Metro Nashville Public Schools welcomed the last of the district’s students with disabilities to classrooms Wednesday morning. Nearly 700 kids are now back in school buildings ahead of fall break. They’re the first to return to physical classrooms since the pandemic closed buildings in March.
Just after 7:30 a.m., a calm but lively group of students arrived at the entrance of Rosebank Elementary in East Nashville. A group of teachers and aides greeted them for the first day of in-person classes.
“I’m so glad to see you,” said Kellee Akers, the principal at Rosebank, as the students stood spaced a part in masks. “I missed you all so much.”
Akers gave the students an energetic pep talk and briefed them on the district’s new social distancing guidelines before they were allowed to step foot in the building.
But once she got her point across, the students were escorted beyond the entrance doors and taken to their assigned classrooms.
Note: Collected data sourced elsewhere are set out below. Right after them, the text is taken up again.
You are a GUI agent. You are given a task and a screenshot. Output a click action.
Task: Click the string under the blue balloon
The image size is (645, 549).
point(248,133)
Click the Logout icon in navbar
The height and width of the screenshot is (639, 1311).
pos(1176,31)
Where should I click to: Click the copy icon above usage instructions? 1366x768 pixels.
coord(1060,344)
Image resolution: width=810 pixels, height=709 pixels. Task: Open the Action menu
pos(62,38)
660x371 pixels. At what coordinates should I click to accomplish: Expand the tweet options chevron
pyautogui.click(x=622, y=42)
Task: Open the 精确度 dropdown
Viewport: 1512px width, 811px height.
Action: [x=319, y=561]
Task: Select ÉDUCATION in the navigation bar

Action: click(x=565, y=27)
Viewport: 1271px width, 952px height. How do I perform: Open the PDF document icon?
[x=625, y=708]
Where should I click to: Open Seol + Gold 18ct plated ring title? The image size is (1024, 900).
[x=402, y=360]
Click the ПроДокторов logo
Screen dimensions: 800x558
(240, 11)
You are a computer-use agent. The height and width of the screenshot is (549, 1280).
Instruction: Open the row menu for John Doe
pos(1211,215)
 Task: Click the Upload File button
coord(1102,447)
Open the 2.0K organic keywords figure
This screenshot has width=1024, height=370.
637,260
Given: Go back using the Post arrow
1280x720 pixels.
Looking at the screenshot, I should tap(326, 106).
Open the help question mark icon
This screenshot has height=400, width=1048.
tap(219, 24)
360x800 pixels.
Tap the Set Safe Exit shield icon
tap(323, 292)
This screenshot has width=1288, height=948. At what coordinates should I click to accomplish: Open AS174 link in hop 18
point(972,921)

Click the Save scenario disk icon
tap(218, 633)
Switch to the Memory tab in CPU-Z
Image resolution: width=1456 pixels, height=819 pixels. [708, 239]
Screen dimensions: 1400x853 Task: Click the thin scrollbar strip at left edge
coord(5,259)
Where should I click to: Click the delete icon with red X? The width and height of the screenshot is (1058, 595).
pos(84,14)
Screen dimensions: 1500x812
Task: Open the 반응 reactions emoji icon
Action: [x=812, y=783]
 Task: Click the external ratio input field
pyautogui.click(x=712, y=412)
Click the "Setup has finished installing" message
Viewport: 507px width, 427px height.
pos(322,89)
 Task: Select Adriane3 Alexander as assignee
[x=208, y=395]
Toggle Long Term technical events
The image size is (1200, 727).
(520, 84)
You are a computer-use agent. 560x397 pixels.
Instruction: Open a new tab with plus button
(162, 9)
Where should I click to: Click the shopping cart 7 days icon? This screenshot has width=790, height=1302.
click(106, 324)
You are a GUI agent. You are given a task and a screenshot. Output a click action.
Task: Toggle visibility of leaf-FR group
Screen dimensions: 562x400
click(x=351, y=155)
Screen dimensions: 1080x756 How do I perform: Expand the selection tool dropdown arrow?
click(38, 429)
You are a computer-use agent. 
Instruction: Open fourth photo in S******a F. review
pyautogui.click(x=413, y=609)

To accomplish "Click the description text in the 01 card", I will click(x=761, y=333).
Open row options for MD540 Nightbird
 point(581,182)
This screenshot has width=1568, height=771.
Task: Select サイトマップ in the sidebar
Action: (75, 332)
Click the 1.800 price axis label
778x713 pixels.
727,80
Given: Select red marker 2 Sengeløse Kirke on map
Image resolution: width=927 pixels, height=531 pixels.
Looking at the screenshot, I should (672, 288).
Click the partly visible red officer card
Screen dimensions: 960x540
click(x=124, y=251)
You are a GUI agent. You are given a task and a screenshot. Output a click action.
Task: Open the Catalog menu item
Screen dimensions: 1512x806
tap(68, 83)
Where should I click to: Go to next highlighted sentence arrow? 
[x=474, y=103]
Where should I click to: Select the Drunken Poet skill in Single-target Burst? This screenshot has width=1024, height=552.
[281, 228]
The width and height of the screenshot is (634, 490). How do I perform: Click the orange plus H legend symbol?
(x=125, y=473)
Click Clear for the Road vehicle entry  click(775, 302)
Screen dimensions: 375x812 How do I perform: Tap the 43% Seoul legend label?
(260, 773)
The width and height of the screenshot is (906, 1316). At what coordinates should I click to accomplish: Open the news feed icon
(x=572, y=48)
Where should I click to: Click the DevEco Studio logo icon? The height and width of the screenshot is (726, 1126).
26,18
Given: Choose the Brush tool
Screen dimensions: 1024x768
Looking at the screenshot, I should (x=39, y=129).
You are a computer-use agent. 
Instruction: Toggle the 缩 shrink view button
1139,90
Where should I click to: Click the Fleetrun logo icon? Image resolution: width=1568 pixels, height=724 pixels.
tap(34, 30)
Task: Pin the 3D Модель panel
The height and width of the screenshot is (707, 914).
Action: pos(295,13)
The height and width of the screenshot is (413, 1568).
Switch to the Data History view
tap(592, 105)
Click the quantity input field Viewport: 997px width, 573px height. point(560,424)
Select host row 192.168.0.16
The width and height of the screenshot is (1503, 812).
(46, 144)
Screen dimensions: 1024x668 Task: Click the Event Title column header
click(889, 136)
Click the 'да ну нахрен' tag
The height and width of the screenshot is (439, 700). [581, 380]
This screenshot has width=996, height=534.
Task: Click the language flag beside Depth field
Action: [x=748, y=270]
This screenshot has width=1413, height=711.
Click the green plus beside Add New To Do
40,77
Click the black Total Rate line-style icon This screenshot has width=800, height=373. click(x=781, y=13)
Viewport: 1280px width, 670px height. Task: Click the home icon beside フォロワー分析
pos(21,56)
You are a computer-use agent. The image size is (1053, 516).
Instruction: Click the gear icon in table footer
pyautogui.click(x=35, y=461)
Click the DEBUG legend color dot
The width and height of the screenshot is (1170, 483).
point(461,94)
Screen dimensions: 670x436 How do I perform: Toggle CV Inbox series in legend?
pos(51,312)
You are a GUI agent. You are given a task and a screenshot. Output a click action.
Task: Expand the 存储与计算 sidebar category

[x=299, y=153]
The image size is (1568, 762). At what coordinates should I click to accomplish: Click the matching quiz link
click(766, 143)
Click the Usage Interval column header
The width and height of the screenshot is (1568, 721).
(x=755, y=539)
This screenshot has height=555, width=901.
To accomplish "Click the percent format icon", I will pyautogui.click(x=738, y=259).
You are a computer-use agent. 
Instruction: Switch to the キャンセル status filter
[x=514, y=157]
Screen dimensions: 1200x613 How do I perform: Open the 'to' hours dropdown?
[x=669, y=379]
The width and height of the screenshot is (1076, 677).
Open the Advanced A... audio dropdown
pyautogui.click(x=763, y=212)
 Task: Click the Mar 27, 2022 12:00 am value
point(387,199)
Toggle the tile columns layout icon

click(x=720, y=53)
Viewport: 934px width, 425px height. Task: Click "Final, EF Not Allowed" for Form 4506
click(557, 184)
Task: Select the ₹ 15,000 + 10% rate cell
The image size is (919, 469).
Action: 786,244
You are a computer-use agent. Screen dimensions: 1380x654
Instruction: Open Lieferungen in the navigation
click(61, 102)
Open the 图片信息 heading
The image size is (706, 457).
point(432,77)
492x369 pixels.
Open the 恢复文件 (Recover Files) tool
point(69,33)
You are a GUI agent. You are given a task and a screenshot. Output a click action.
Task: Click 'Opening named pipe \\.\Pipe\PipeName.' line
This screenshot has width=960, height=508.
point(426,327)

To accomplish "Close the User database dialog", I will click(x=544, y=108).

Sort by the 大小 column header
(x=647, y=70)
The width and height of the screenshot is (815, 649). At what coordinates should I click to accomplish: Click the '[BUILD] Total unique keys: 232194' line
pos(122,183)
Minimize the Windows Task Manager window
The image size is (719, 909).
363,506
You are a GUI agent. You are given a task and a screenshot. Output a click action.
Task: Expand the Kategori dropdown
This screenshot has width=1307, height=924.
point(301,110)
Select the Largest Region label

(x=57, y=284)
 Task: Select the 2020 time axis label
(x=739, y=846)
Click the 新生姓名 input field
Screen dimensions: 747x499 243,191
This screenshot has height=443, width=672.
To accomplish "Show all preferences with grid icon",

“I’m feeling good,” said Akers, as she prepared more students to enter. “We spent time preparing on the front end. We have the rooms ready. We have an arrival plan in place.”
New norms
Arriving in a staggered manner is one of many new norms that the district has in place for returning students to in-person classes.
For Rosebank staff and teachers, that means self-administered temperature checks and filling out the district’s COVID-19 safety checklist. It requires them to reveal whether or not they feel sick or have been in contact with anyone who tested positive for the virus.
On the other hand, students are encouraged to check their temperatures at home. But they make a pit stop at the school’s automated hand sanitizing station before entering the hallway.
“Good job,” Akers told a young student. “Just like you always do, you’re going to walk on the red tiles.”
Rosebank was renovated in previous years, so they had a slight advantage as they prepared to welcome back to school buildings.
Staff members recently placed white stickers along the walkway of the building’s entrance. But students were already trained to walk along the red tiles stretched across Rosebank’s hallways.
Akers says traditional schooling will look a lot different until the pandemic subsides. Parents won’t be allowed to enter buildings and students will have to embrace wearing masks and socially distanced seating assignments.
The transition, however, she says will be feasible for students.
“We teach children behavioral norms all the time. That’s what you do, particularly in elementary.” Akers said. “When it comes to COVID, social distancing, mask wearing and hand-washing, those are just expectations and norms, and we will teach and model them.”
After fall break, roughly 60,000 students will begin a phased return to school buildings. And there should be more room than usual. More than 20,000 students have chosen to continue remote schooling the rest of the semester.
Phase-in Timeline:
- Oct.13: pre-K through second grade
- Oct. 20: third and fourth grade
- Oct. 27: fifth and six grade
- Nov. 4: seventh and eighth grade
- Jan. 7: ninth through twelfth grade
“We’ve provided a great deal of logistical prep … to principals,” the district’s chief of schools, Mason Bellamy, said at a board meeting on Tuesday. “Our principals are finalizing their buildings to demonstrate the way that we want our classrooms to look and feel for our students when they come back.”
The district is planning to keep the school day as normal as possible, but Bellamy said that there will be minor differences to accommodate health and safety protocols.
Generally, the rules for staff and students are to keep their bodies under control, wear masks and stay in designated areas. The district also says that while schools haven’t been given the green light to conduct mass temperature checks of students, principals will have access to enough thermometers to screen them when needed.
“There is a great risk of false positives with temperatures,” Bellamy said. “We don’t want to have situations where an asymptomatic child gets through, or a situation where we quarantine an entire school when it wasn’t needed.”